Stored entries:
---------------
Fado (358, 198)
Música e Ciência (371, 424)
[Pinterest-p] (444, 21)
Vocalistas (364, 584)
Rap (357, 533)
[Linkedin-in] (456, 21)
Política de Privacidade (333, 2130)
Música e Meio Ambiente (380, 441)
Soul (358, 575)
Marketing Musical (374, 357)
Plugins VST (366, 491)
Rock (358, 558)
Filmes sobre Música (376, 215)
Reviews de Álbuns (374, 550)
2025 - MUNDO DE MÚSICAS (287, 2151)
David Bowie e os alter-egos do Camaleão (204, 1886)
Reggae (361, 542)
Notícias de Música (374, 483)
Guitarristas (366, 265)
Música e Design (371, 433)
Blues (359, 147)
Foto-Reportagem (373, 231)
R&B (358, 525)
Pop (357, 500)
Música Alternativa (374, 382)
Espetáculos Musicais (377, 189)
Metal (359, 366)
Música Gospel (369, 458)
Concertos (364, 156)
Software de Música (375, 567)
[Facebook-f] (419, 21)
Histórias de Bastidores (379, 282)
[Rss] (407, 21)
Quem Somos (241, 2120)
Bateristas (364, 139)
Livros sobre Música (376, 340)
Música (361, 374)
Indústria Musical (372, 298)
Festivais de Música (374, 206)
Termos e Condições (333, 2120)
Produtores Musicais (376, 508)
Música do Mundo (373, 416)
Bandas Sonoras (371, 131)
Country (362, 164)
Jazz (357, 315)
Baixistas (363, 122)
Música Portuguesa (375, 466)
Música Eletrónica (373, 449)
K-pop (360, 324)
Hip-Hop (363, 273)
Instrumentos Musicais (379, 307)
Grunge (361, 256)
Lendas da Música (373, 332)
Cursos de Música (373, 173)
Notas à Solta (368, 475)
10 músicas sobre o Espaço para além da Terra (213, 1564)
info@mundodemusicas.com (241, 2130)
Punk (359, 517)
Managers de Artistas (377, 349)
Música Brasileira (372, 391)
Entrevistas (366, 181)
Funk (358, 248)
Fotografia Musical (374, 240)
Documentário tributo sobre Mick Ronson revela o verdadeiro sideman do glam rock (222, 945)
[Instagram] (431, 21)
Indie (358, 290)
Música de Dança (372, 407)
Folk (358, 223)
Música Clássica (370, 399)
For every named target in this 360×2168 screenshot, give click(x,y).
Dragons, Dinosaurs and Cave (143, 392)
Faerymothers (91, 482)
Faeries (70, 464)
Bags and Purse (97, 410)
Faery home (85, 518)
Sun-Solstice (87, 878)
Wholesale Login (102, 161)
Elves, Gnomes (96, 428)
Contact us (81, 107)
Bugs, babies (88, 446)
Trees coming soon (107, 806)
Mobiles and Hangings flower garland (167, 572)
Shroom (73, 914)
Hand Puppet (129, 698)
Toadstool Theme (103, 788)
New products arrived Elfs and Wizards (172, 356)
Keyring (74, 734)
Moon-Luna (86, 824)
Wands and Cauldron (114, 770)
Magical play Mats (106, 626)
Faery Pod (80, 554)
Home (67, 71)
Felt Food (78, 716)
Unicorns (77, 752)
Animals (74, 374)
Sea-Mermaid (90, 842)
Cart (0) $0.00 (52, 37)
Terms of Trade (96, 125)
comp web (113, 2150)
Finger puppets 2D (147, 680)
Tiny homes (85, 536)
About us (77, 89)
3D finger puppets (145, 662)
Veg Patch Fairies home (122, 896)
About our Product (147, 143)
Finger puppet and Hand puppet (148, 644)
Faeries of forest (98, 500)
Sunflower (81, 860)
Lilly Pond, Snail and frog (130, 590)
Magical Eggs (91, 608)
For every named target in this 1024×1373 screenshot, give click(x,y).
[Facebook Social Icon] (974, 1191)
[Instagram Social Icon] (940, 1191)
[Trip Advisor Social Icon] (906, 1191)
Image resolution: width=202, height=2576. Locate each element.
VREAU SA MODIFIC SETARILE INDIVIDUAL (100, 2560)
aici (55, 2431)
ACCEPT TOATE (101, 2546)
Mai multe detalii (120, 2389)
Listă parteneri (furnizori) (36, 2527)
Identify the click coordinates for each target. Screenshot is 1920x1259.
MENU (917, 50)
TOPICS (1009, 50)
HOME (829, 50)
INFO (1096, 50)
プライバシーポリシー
---------------
— What you have to do —
For this exercise, restate each of the entries without any deviation.

— Written solution —
Fado (358, 198)
Música e Ciência (371, 424)
[Pinterest-p] (444, 21)
Vocalistas (364, 584)
Rap (357, 533)
[Linkedin-in] (456, 21)
Política de Privacidade (333, 2130)
Música e Meio Ambiente (380, 441)
Soul (358, 575)
Marketing Musical (374, 357)
Plugins VST (366, 491)
Rock (358, 558)
Filmes sobre Música (376, 215)
Reviews de Álbuns (374, 550)
2025 - MUNDO DE MÚSICAS (287, 2151)
David Bowie e os alter-egos do Camaleão (204, 1886)
Reggae (361, 542)
Notícias de Música (374, 483)
Guitarristas (366, 265)
Música e Design (371, 433)
Blues (359, 147)
Foto-Reportagem (373, 231)
R&B (358, 525)
Pop (357, 500)
Música Alternativa (374, 382)
Espetáculos Musicais (377, 189)
Metal (359, 366)
Música Gospel (369, 458)
Concertos (364, 156)
Software de Música (375, 567)
[Facebook-f] (419, 21)
Histórias de Bastidores (379, 282)
[Rss] (407, 21)
Quem Somos (241, 2120)
Bateristas (364, 139)
Livros sobre Música (376, 340)
Música (361, 374)
Indústria Musical (372, 298)
Festivais de Música (374, 206)
Termos e Condições (333, 2120)
Produtores Musicais (376, 508)
Música do Mundo (373, 416)
Bandas Sonoras (371, 131)
Country (362, 164)
Jazz (357, 315)
Baixistas (363, 122)
Música Portuguesa (375, 466)
Música Eletrónica (373, 449)
K-pop (360, 324)
Hip-Hop (363, 273)
Instrumentos Musicais (379, 307)
Grunge (361, 256)
Lendas da Música (373, 332)
Cursos de Música (373, 173)
Notas à Solta (368, 475)
10 músicas sobre o Espaço para além da Terra (213, 1564)
info@mundodemusicas.com (241, 2130)
Punk (359, 517)
Managers de Artistas (377, 349)
Música Brasileira (372, 391)
Entrevistas (366, 181)
Funk (358, 248)
Fotografia Musical (374, 240)
Documentário tributo sobre Mick Ronson revela o verdadeiro sideman do glam rock (222, 945)
[Instagram] (431, 21)
Indie (358, 290)
Música de Dança (372, 407)
Folk (358, 223)
Música Clássica (370, 399)
For every named target in this 360×2168 screenshot, give click(x,y).
Dragons, Dinosaurs and Cave (143, 392)
Faerymothers (91, 482)
Faeries (70, 464)
Bags and Purse (97, 410)
Faery home (85, 518)
Sun-Solstice (87, 878)
Wholesale Login (102, 161)
Elves, Gnomes (96, 428)
Contact us (81, 107)
Bugs, babies (88, 446)
Trees coming soon (107, 806)
Mobiles and Hangings flower garland (167, 572)
Shroom (73, 914)
Hand Puppet (129, 698)
Toadstool Theme (103, 788)
New products arrived Elfs and Wizards (172, 356)
Keyring (74, 734)
Moon-Luna (86, 824)
Wands and Cauldron (114, 770)
Magical play Mats (106, 626)
Faery Pod (80, 554)
Home (67, 71)
Felt Food (78, 716)
Unicorns (77, 752)
Animals (74, 374)
Sea-Mermaid (90, 842)
Cart (0) $0.00 (52, 37)
Terms of Trade (96, 125)
comp web (113, 2150)
Finger puppets 2D (147, 680)
Tiny homes (85, 536)
About us (77, 89)
3D finger puppets (145, 662)
Veg Patch Fairies home (122, 896)
About our Product (147, 143)
Finger puppet and Hand puppet (148, 644)
Faeries of forest (98, 500)
Sunflower (81, 860)
Lilly Pond, Snail and frog (130, 590)
Magical Eggs (91, 608)
For every named target in this 1024×1373 screenshot, give click(x,y).
[Facebook Social Icon] (974, 1191)
[Instagram Social Icon] (940, 1191)
[Trip Advisor Social Icon] (906, 1191)
Image resolution: width=202, height=2576. Locate each element.
VREAU SA MODIFIC SETARILE INDIVIDUAL (100, 2560)
aici (55, 2431)
ACCEPT TOATE (101, 2546)
Mai multe detalii (120, 2389)
Listă parteneri (furnizori) (36, 2527)
Identify the click coordinates for each target. Screenshot is 1920x1259.
MENU (917, 50)
TOPICS (1009, 50)
HOME (829, 50)
INFO (1096, 50)
プライバシーポリシー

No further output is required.